• by not_your_vase on 1/4/2025, 6:20:45 PM

    I read the last commit date as a status indicator - it's subjective, but it works fairly well.

    Of course it doesn't always mean a lot... I have 40-something public repos, and I haven't touched like 30 in the past year, but I use most of them, and for some of them I would even give support on request. But if someone would open a PR, with adding a random project dead note in the readme, I wouldn't be particularly happy about it. (But I would have no problem if someone opened an issue asking a question, like a "welfare check")

    But for projects that are used by more than 5 people, I think commit date's a reasonable indicator, and personally wouldn't try getting anything more.

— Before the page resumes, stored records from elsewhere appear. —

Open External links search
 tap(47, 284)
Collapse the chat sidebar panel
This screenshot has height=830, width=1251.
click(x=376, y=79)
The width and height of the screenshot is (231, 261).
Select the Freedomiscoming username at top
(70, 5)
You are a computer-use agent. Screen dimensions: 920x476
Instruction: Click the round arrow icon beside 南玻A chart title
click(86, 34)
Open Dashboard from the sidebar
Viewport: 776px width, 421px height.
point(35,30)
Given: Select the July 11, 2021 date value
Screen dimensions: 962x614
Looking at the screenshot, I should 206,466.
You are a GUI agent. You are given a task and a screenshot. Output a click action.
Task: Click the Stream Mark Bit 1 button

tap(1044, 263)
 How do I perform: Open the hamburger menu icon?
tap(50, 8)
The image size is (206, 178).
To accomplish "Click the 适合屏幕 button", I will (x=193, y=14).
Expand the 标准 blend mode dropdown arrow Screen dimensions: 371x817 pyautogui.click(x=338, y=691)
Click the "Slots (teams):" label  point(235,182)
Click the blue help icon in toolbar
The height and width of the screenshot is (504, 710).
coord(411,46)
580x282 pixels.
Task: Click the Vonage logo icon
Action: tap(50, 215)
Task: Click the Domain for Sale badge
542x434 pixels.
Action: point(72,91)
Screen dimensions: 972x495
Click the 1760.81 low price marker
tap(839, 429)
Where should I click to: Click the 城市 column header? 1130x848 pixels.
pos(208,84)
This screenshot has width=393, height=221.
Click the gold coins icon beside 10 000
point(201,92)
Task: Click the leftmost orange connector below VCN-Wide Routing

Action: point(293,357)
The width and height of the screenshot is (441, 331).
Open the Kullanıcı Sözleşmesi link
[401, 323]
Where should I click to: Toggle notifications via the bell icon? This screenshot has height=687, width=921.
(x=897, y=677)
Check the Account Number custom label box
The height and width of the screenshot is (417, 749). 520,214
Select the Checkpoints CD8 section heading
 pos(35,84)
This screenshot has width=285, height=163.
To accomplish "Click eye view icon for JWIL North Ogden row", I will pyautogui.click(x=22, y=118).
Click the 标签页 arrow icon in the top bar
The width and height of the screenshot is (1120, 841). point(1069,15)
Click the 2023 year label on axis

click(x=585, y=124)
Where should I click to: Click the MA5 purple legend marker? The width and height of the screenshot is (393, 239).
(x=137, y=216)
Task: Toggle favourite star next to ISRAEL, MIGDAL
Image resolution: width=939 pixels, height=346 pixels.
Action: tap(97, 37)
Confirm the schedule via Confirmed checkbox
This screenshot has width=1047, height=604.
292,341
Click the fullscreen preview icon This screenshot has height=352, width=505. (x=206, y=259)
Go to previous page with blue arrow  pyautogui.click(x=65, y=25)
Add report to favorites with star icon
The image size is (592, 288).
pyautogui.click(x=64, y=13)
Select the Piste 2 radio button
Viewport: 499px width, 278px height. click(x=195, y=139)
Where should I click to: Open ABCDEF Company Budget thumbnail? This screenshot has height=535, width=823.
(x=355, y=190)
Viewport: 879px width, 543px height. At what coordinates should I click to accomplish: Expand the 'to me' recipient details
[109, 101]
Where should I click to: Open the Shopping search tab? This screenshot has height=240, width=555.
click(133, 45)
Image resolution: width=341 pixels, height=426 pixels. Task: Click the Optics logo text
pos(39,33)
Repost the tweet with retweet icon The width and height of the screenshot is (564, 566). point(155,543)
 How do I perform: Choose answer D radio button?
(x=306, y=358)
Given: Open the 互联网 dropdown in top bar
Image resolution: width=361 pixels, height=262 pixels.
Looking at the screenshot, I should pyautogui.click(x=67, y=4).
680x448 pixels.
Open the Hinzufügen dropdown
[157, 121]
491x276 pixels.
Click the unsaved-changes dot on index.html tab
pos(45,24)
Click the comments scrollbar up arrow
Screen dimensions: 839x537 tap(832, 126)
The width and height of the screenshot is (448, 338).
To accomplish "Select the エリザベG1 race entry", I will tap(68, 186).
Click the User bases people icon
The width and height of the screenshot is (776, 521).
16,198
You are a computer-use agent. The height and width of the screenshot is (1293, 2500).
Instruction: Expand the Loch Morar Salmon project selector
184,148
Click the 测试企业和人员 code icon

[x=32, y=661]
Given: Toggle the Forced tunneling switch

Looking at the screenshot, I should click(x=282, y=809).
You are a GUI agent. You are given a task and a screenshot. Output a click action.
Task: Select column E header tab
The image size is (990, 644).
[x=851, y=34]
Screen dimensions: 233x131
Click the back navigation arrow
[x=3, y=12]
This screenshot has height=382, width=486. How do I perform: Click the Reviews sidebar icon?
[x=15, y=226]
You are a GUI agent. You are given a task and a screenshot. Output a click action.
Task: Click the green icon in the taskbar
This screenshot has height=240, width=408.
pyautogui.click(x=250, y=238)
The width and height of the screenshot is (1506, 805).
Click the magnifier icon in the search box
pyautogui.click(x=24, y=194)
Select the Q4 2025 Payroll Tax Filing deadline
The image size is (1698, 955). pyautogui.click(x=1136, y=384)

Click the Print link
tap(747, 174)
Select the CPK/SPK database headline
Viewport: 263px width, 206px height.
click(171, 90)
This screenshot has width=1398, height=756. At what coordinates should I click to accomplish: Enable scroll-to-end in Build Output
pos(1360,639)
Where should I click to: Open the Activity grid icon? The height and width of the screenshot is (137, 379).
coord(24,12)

    Of course, there is also an official indicator, used sometimes: the archival of the repo, which makes it read-only.

  • by JTyQZSnP3cQGa8B on 1/4/2025, 5:53:58 PM

    IMHO it's unrelated to GitHub, and it's a fear created (in part) by its "social media" side. Stop thinking if it's rude, and open an issue or a PR to ask any question.

  • by efortis on 1/4/2025, 6:35:43 PM

    I'd say semver with a 0 major, e.g. 0.20.3

  • by akerl_ on 1/4/2025, 7:11:56 PM

    How do incomplete, unmaintained, or derelict projects benefit from a badge or status indicator?